§ About this task
Without omitting anything, return the records precisely as given.

§ Stored data
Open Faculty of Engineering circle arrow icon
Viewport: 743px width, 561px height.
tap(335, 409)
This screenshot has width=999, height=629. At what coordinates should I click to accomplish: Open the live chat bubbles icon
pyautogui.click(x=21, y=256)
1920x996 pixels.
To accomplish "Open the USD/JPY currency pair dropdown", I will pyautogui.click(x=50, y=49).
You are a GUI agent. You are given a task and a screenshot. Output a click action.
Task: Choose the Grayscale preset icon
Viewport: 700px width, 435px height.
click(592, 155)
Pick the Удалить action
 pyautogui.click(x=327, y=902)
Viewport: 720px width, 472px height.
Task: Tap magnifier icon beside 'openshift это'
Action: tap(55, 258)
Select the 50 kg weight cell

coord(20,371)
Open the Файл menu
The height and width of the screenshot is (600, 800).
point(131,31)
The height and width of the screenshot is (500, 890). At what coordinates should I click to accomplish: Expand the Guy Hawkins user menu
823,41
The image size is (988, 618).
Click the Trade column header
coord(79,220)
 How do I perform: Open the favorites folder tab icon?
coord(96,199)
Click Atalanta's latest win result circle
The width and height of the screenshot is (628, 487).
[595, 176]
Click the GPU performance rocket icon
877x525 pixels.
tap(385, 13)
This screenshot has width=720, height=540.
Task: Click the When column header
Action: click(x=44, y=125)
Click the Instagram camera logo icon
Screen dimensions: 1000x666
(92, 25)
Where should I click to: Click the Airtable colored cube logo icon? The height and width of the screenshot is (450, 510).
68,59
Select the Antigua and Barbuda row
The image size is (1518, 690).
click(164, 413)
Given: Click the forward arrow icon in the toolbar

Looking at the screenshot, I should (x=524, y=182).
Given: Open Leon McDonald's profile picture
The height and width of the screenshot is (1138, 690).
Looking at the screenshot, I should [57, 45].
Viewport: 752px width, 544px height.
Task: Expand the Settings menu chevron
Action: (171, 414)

§ Response for this exercise
Open Faculty of Engineering circle arrow icon
Viewport: 743px width, 561px height.
tap(335, 409)
This screenshot has width=999, height=629. At what coordinates should I click to accomplish: Open the live chat bubbles icon
pyautogui.click(x=21, y=256)
1920x996 pixels.
To accomplish "Open the USD/JPY currency pair dropdown", I will pyautogui.click(x=50, y=49).
You are a GUI agent. You are given a task and a screenshot. Output a click action.
Task: Choose the Grayscale preset icon
Viewport: 700px width, 435px height.
click(592, 155)
Pick the Удалить action
 pyautogui.click(x=327, y=902)
Viewport: 720px width, 472px height.
Task: Tap magnifier icon beside 'openshift это'
Action: tap(55, 258)
Select the 50 kg weight cell

coord(20,371)
Open the Файл menu
The height and width of the screenshot is (600, 800).
point(131,31)
The height and width of the screenshot is (500, 890). At what coordinates should I click to accomplish: Expand the Guy Hawkins user menu
823,41
The image size is (988, 618).
Click the Trade column header
coord(79,220)
 How do I perform: Open the favorites folder tab icon?
coord(96,199)
Click Atalanta's latest win result circle
The width and height of the screenshot is (628, 487).
[595, 176]
Click the GPU performance rocket icon
877x525 pixels.
tap(385, 13)
This screenshot has width=720, height=540.
Task: Click the When column header
Action: click(x=44, y=125)
Click the Instagram camera logo icon
Screen dimensions: 1000x666
(92, 25)
Where should I click to: Click the Airtable colored cube logo icon? The height and width of the screenshot is (450, 510).
68,59
Select the Antigua and Barbuda row
The image size is (1518, 690).
click(164, 413)
Given: Click the forward arrow icon in the toolbar

Looking at the screenshot, I should (x=524, y=182).
Given: Open Leon McDonald's profile picture
The height and width of the screenshot is (1138, 690).
Looking at the screenshot, I should [57, 45].
Viewport: 752px width, 544px height.
Task: Expand the Settings menu chevron
Action: (171, 414)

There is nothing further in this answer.